Aku mengalami dua masa pemerintahan seorang kepala sekolah selama 2002 hingga 2003. Pater Michael de Fretes dan Bruder Simplisius. Aku tak tahu banyak tentang pater Michael dibandingkan bruder Simply. Bukan tak mau tahu, hanya saja bruder Simply keburu mengganti Pater Michael. Soal waktu saja. Sebagai warga Asyur toh aku akhirnya lebih banyak tahu bruder juga para biarawan di komunitas santo Rafael secara keseluruhan. Bagikku bruder Simply punya karakter kepemimpinan yang unik (bukan Brusly, seperti ulah teman-teman dulu menyebut nama beliau. Ini demi kesopanan. Maafkan aku karena dulu juga pernah melakukan hal bodoh itu. Mengapa bodoh? Karena tendensinya hanya untuk lelucon belaka.)

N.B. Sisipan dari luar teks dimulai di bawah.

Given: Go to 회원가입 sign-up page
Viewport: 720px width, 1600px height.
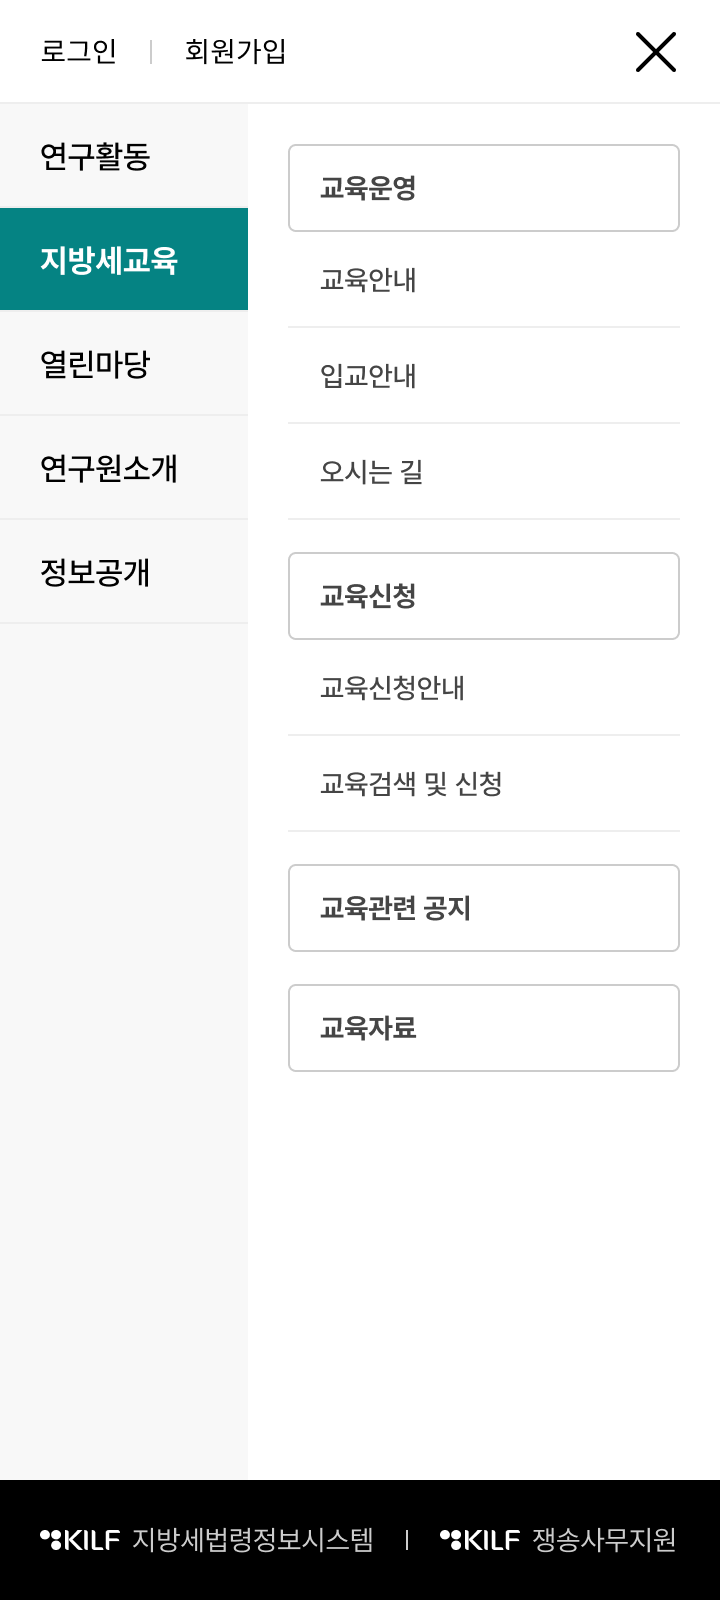Looking at the screenshot, I should tap(236, 52).
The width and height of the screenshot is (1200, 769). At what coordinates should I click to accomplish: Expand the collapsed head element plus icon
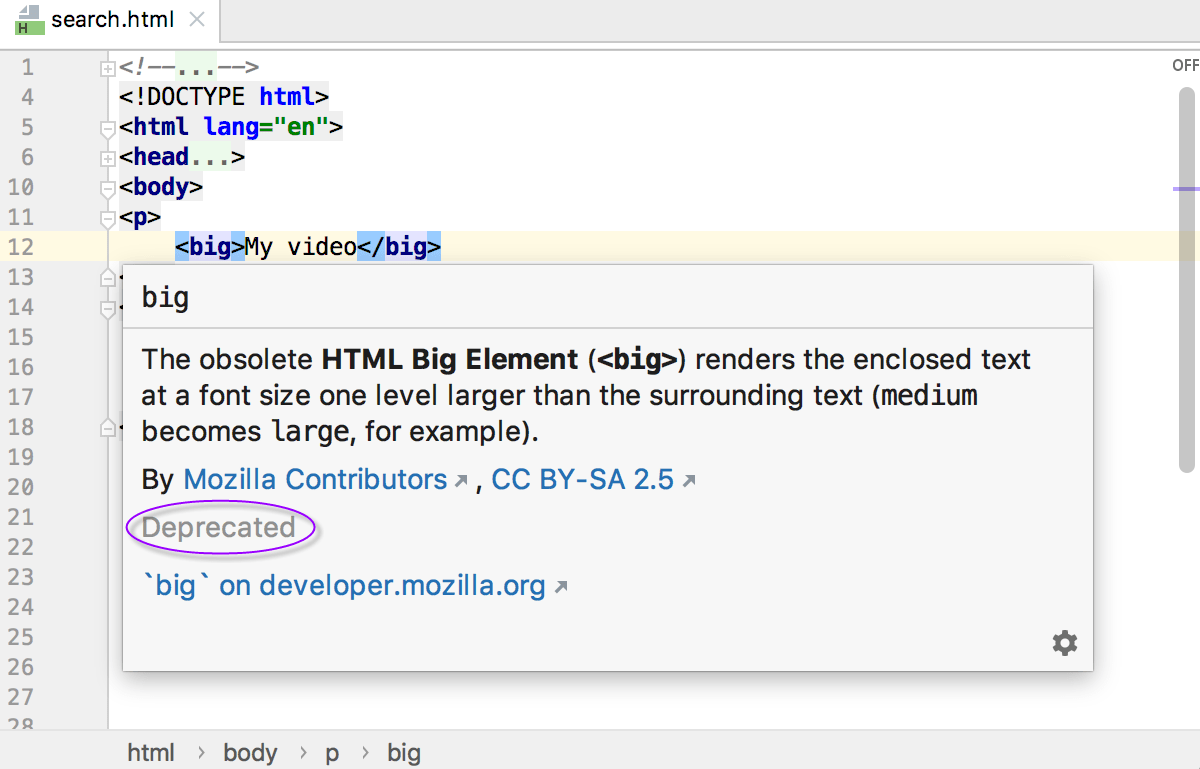click(x=107, y=157)
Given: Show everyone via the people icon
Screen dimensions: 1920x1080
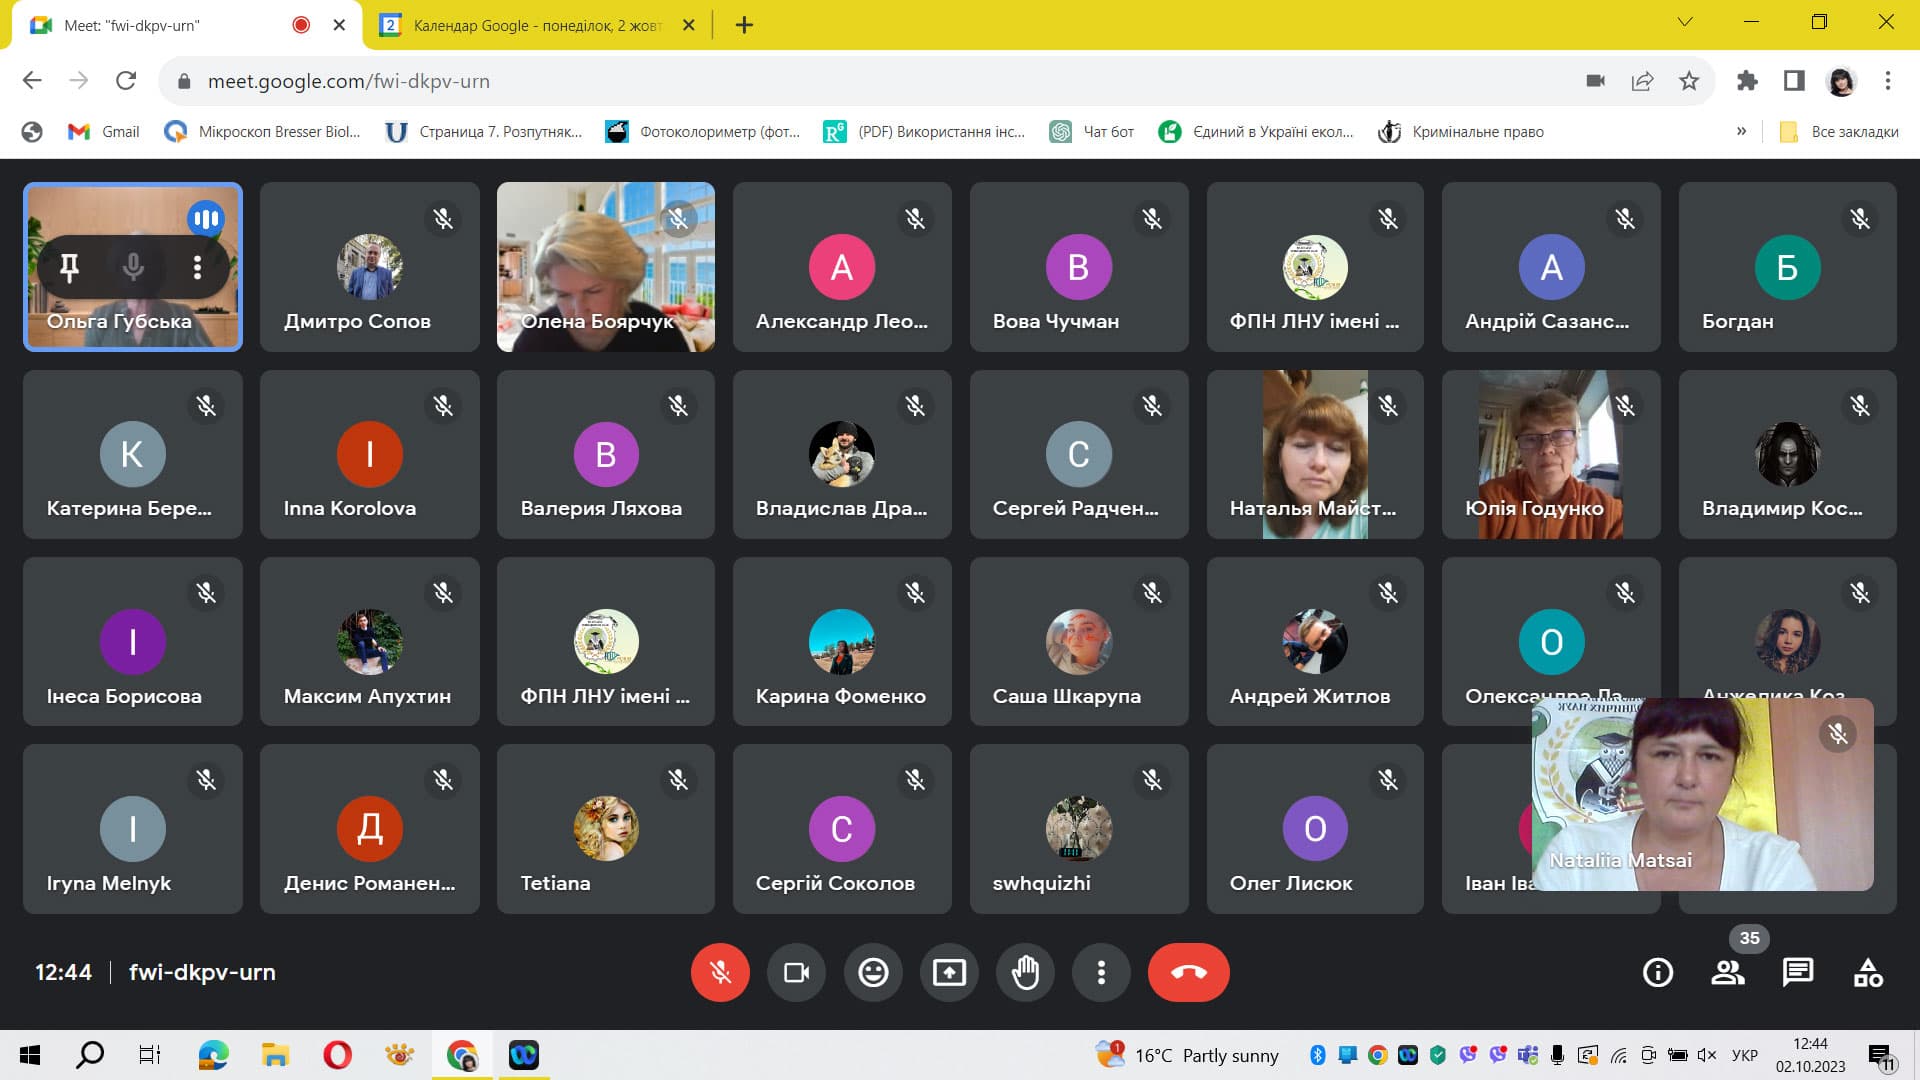Looking at the screenshot, I should pyautogui.click(x=1728, y=972).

Sebagai guru yang punya latar belakang pendidikan yang tak jauh dari dunia psikologi aku yakin itu pilihan beliau, style dalam mendidik siswa/i. mendidik dengan hati. Mendidik dengan pendekatan individual untuk menghormati keunikan pribadi setiap siswa yang memang pantang untuk disamaratakan. Sebagai orang yang cukup mumpuni dibidang bimbingan konseling sekolah aku merasa ada cara beliau yang sangat patut. Meski dibeberapa situasi caranya kurang disambut baik oleh siswa didik. Kubilang beliau terlalu baik untuk banyak hal.
Aku ingat betul ketika beliau gemar membagi makanan buat kami disaat belajar malam. Sudah kubilang dia punya cara tersendiri dalam mendekati siswa/i. Sama sepertiku, beliau adalah kutu buku sejati.(aku selalu bangga dengan sebutan ini.)
Ada beberapa koleksinya yang kupinjam. Serial Harry Potter. Koleksi majalah Intisari. Wajah Sebuah Vagina-nya Naning Pranoto novel dengan latar kisah nyata yang terakhir aku pinjam darinya. Ia adalah pehobi renang dan basket.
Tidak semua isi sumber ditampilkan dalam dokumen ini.